Bryan Ferry – Avonmore – easily his best original album


  • Artist: Bryan Ferry
  • Album: Avonmore
  • Label: BMG
  • Release Date: November 17, 2014
  • Genre: Vocal
  • Formats: LP, TIDAL hi-res streaming
  • Listen on TIDAL.
https://soundcloud.com/bryanferry/06-avonmore

I must confess that I’ve been buying Bryan Ferry’s album continuously for the past twenty plus years and we have a few “resident Bryan Ferry raving fans” in the household.

Our teenagers love his involvement in the Great Gatsby soundtrack: my personal favourite is his Yellow Cocktail Music.

Not to be on a down note but to set up my review of Avonmore, I must let you know that The Jazz Age, which had a 78 RPM with a sound quality that rolled off on the highs and lows, left me distinctively disappointed and my other family members in shock at the concept of a Bryan Ferry album without his distinctive vocals.

With that set up, you can imagine my delight when Avonmore was announced a few months ago and to find out that Bryan Ferry had covered Robert Palmer’s “Johnny & Mary” as Mr. Palmer’s original still gives me an emotional flutter every time I hear it.

I was even more delighted to find out that Mr. Ferry and I saw completely eye-to-eye on this song. The world really does not need the same melody, played at the same pace with a change of singers given Robert Palmer had done a remarkable job first time around. It was so refreshing to hear that Mr. Ferry had slowed the song down, changed the instrumentation and morphed this classic into a fresh, new musical delight, all done without discarding the emotional context that made it so compelling in the first instance.

Other than Sondheim’s “Send In The Clowns”, the rest of the album are all original songs… eight of them. This is easily his best original album in over a decade and I highly recommend it.

The tracks merge into a series of moody vignettes with the cries & sighs of a wounded lover.

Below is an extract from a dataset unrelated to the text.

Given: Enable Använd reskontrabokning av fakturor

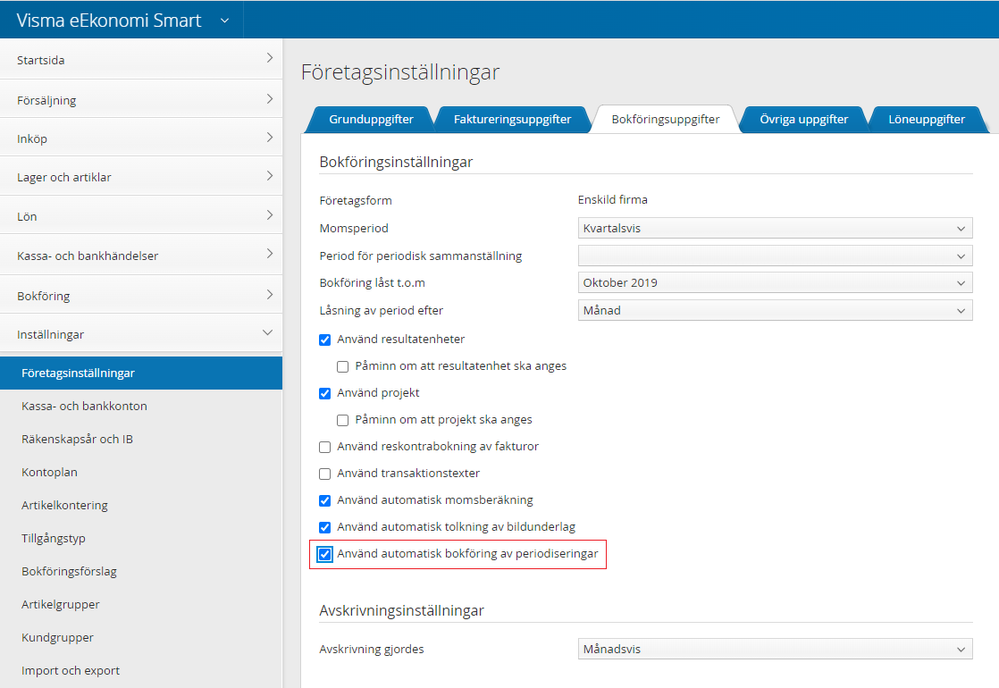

The haunting melodies pouring from a fountain of shimmering notes with sparkling riffs of guitar, saxophone, piano, synth and voices cascading over swirling bass and drums. Guitarists Nile Rodgers, Mark Knopfler and Johnny Marr all contributed but none called attention to their own distinctive styles, such is the unique textural blend. Kudos to producer Rhett Davies for delivering the Bryan Ferry sound, updated yet instantly recognizable.

Ferry’s vocal skills are in fine settle (hard to believe he’s approaching 70). Spellbinding!

It’s up on Tidal for you to listen (stream), I ordered the LP from Music Direct.